* [PROMPT] Retype the rows shown below, from the line containing "Open the settings gear icon" through the end of the rows.

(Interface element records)
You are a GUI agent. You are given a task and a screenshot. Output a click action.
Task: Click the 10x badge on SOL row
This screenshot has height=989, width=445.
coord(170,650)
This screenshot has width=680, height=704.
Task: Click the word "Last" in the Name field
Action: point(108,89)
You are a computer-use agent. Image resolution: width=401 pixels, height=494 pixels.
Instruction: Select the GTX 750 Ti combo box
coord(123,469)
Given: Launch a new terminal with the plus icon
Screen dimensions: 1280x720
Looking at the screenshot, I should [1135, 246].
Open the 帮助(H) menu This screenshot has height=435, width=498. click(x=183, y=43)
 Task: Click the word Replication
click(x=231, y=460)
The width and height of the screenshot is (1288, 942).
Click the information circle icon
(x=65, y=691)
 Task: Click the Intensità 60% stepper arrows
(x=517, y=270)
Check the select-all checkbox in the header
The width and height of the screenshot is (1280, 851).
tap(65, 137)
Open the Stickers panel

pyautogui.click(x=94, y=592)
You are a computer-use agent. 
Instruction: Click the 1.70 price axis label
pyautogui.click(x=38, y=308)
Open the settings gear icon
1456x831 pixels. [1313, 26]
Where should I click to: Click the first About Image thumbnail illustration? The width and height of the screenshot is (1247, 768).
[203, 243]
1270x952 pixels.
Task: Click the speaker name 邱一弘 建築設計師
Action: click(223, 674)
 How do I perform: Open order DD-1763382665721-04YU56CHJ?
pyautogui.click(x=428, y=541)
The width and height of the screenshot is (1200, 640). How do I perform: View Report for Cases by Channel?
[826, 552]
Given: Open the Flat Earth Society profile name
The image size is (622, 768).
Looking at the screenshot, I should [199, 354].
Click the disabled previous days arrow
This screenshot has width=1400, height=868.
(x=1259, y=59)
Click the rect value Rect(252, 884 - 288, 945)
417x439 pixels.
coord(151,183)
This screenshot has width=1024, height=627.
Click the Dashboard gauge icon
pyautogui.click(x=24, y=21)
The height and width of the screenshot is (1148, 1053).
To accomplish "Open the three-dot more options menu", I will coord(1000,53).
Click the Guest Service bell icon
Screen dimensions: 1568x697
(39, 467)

* [RESULT BELOW]
Open the settings gear icon
1456x831 pixels. [1313, 26]
Where should I click to: Click the first About Image thumbnail illustration? The width and height of the screenshot is (1247, 768).
[203, 243]
1270x952 pixels.
Task: Click the speaker name 邱一弘 建築設計師
Action: click(223, 674)
 How do I perform: Open order DD-1763382665721-04YU56CHJ?
pyautogui.click(x=428, y=541)
The width and height of the screenshot is (1200, 640). How do I perform: View Report for Cases by Channel?
[826, 552]
Given: Open the Flat Earth Society profile name
The image size is (622, 768).
Looking at the screenshot, I should [199, 354].
Click the disabled previous days arrow
This screenshot has width=1400, height=868.
(x=1259, y=59)
Click the rect value Rect(252, 884 - 288, 945)
417x439 pixels.
coord(151,183)
This screenshot has width=1024, height=627.
Click the Dashboard gauge icon
pyautogui.click(x=24, y=21)
The height and width of the screenshot is (1148, 1053).
To accomplish "Open the three-dot more options menu", I will coord(1000,53).
Click the Guest Service bell icon
Screen dimensions: 1568x697
(39, 467)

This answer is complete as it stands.